3.3.Resilience,group interdependency,and territory

Professor Li remarks on the value of envisaging proactive behavior and promoting early understanding of the ongoing transformation of S&T. Doing so may help S&T communities, policy-makers, and other actors to analyze solutions supported by a dedicate forward-looking rolling program. As discussed above, Li’s conceptual model can become a reference model for specific consultations and can be used to create momentum to promote the need to approach this new landscape of achieving S&T effectiveness coupled with efficiency gains.

Resilience helps to improve mutual connectivity between resources and distant cultural approaches; it also helps to enable the design of S&T programs and actions at the macro level along with operational levels for S&T research and for policy investments in the sustainability of science.

In this evolving landscape, it is important to consider the actors and recipients of the solutions: the cities, territories, and societies, with all their differences. In such a complex environment and with such a high degree of economic interdependency—which has also been addressed for the Eurozone political economy—a variety of solutions can be tailored, involving actors at multiple levels (i.e., supranational, national, regional, and sectoral), to meet expectations. Therefore, sound reflections are on the political floor and can guide forward S&T role and activities to achieve breakthrough solutions in multiple areas.
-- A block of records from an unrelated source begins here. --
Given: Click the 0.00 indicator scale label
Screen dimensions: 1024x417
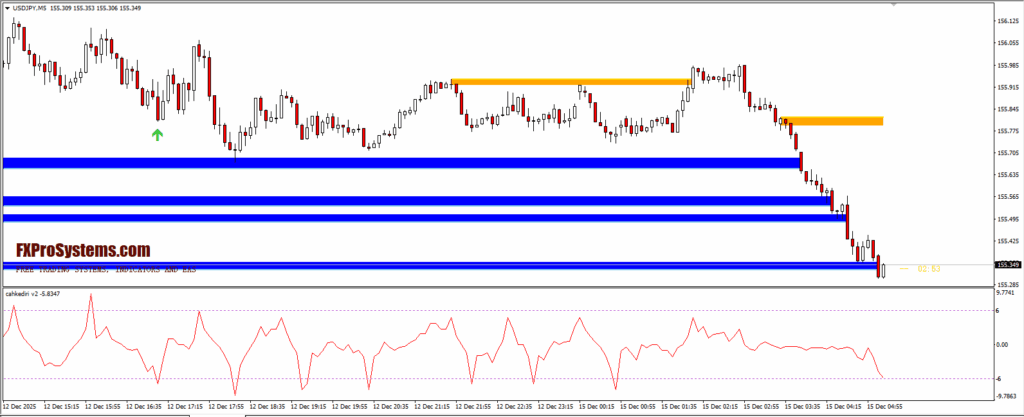Looking at the screenshot, I should (1003, 345).
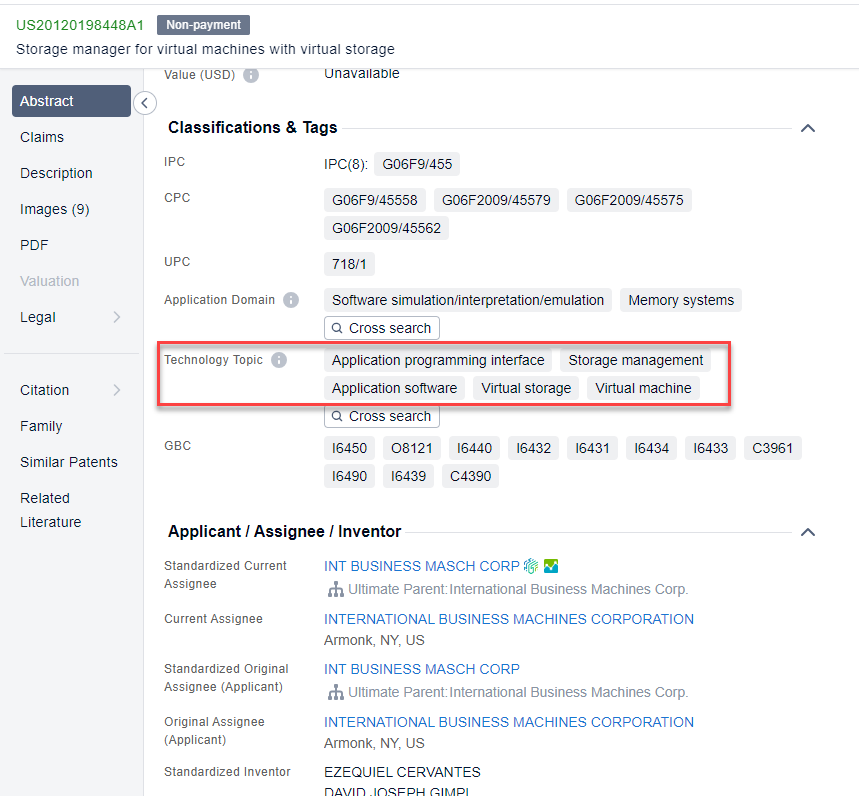
Task: Switch to the Images (9) section
Action: [x=54, y=209]
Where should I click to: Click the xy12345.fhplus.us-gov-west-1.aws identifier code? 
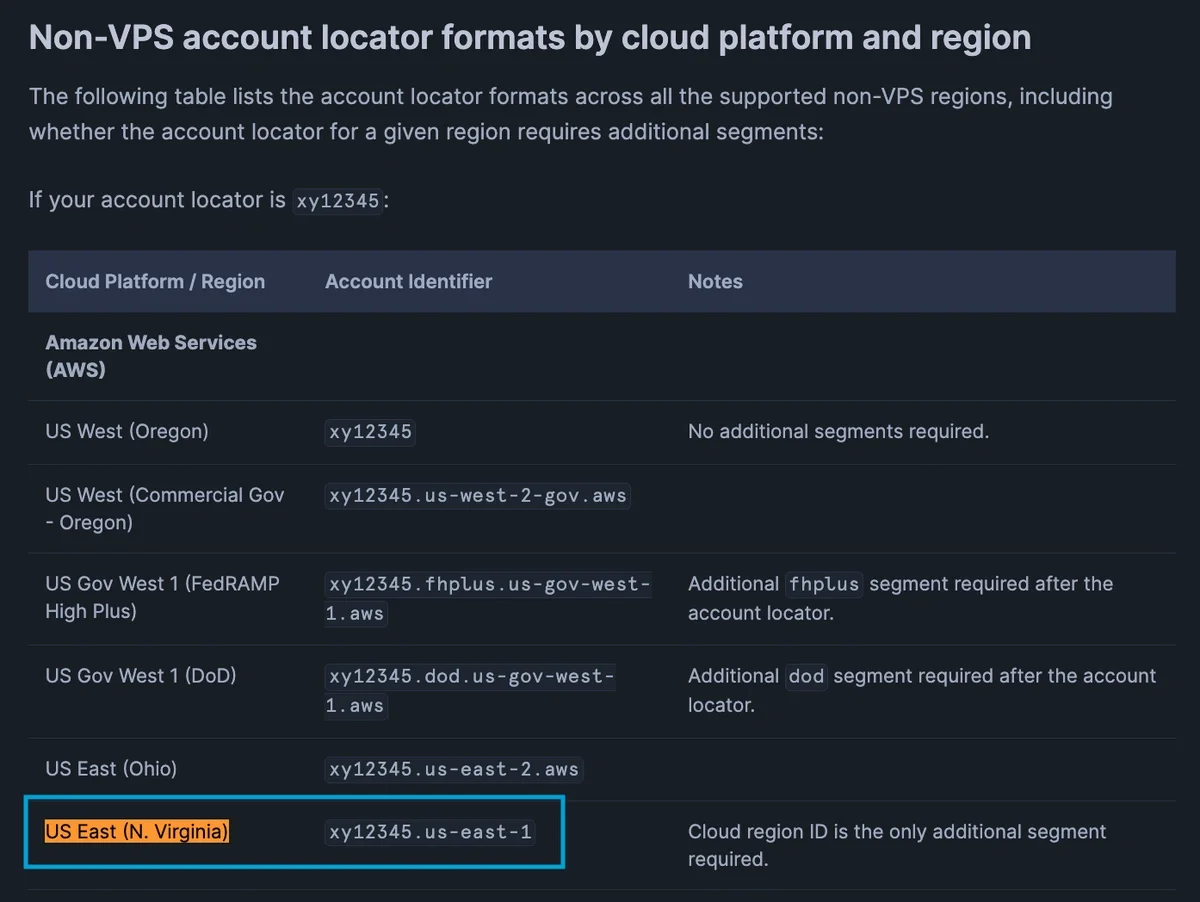(488, 598)
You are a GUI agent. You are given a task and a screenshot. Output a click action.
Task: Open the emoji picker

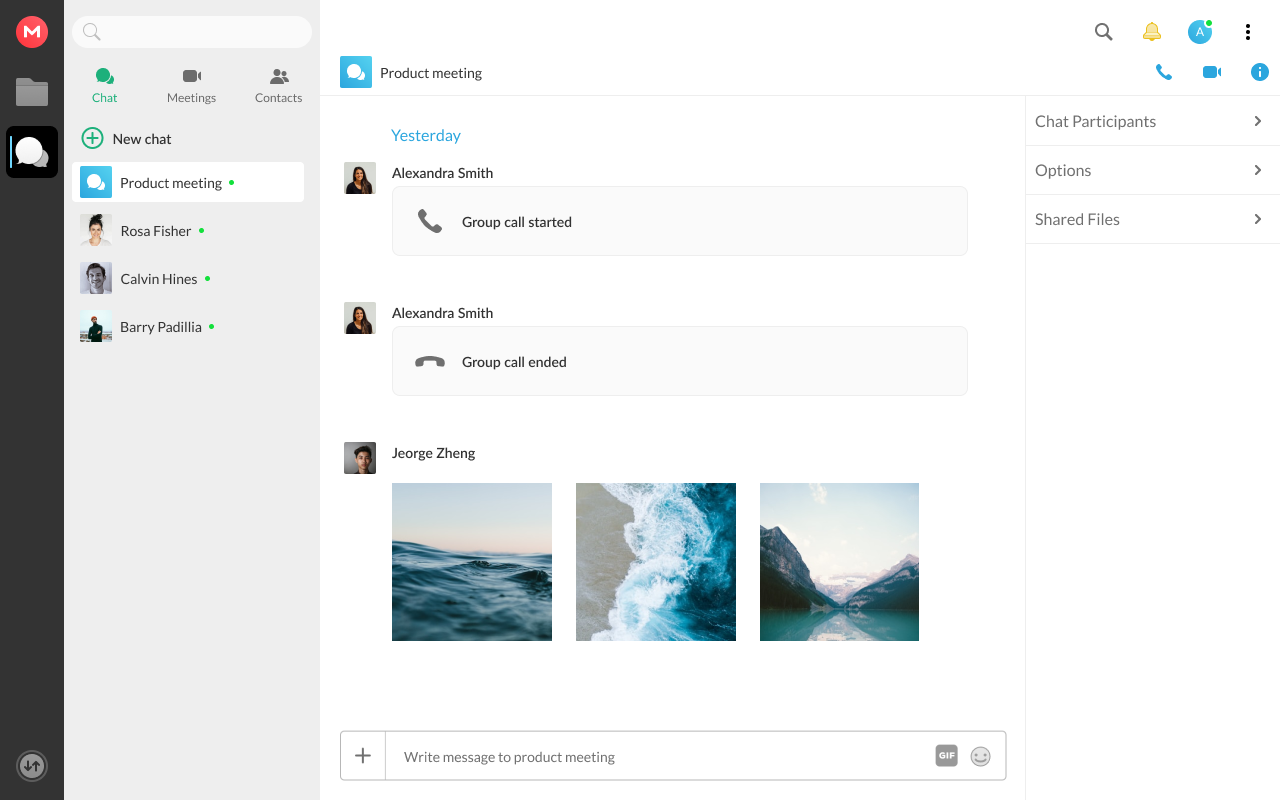tap(981, 757)
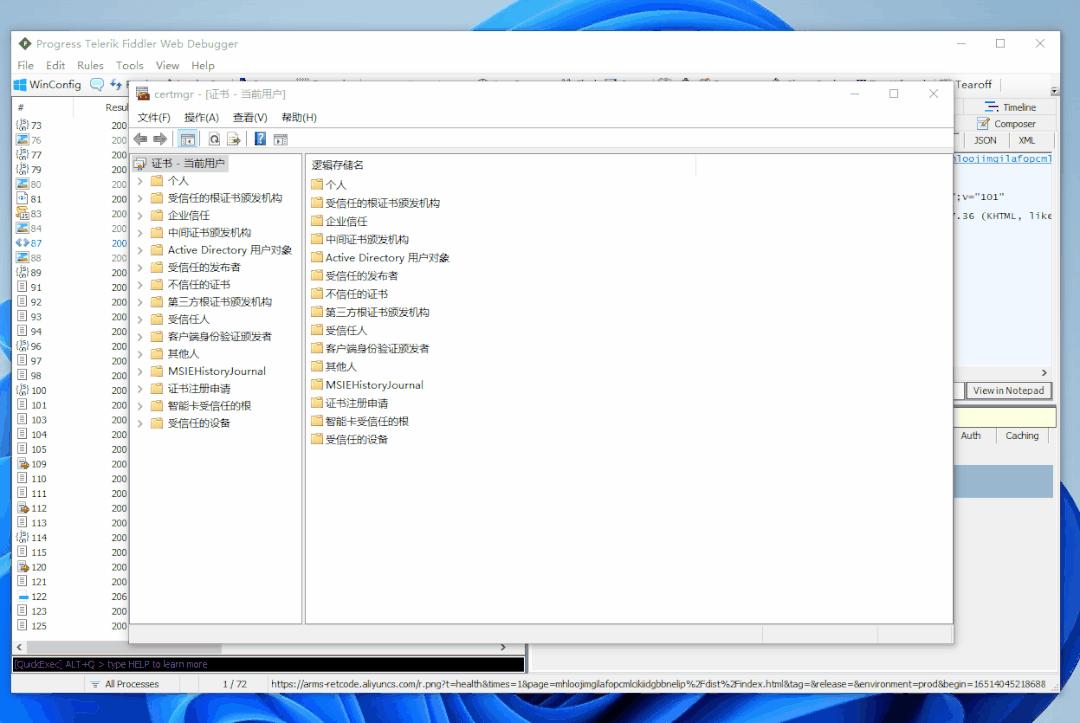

Li emphasizes that in order to transform the present layout of the S&T system, it is important to move into a new logic that looks for excellence in interdisciplinary research; this requires educational systems to play a role in engineering the cultural development of young generations while considering the value of cultural roots [4].

《4.Concluding remarks》

4.Concluding remarks

The paper of Professor Li foresees a cultural transformation, based on a novel multilevel approach and built on relationships to meet R&I purposes in the next decades. Therefore, Li’s paper presents an integrated forward-looking vision of new sciences as well as the need of S&T development with the aim to face current changes induced by breakthroughs in research methods, theories, technologies, and impacts on society as a whole.

This commentary highlights some turning points of S&T collaboration and cooperation considering multiple actors at multiple levels(supranational,national,regional,and sectoral).

I had the chance to contribute to a similar transformative effort in 2005 within a huge European initiative during the initial phase of globalization. In order to accelerate a transformation process, to have a model is an advantage and merits the commitment of interested actors and systemic confrontation with policy-makers for developing the right operational conditions. Forward-looking activities can have part in this, to provide a sense-making approach and allow people, cities, and territories to be aware of the need of a transformative process. Participants have to develop capabilities in response as well as new competences. Regarding the development of an S&T policy, in the EU, every seven years the EU Framework Program is built on a strategic design-thinking approach for R&I with extended consultations; it represents a strategic enabler for S&T cooperation. This EU program renovates the way research activities and funding allocation are assigned through competitive calls to excellent R&I partnership from member states. This supranational policy implies different levels of agreements based on multilevel schemes and instruments that form the European cooperation context built on trust and reliability among different types of partners and member states.

It is my belief that the paper by Professor Li can guide our common thinking forward and open up new pathways for understanding global sustainable S&T and for absorbing, filtering, and assessing societal concerns as part of high-level scientific knowledge development. The model proposed by Li provides common principles to consider in S&T to respond to grand challenges with advanced high-level research solutions.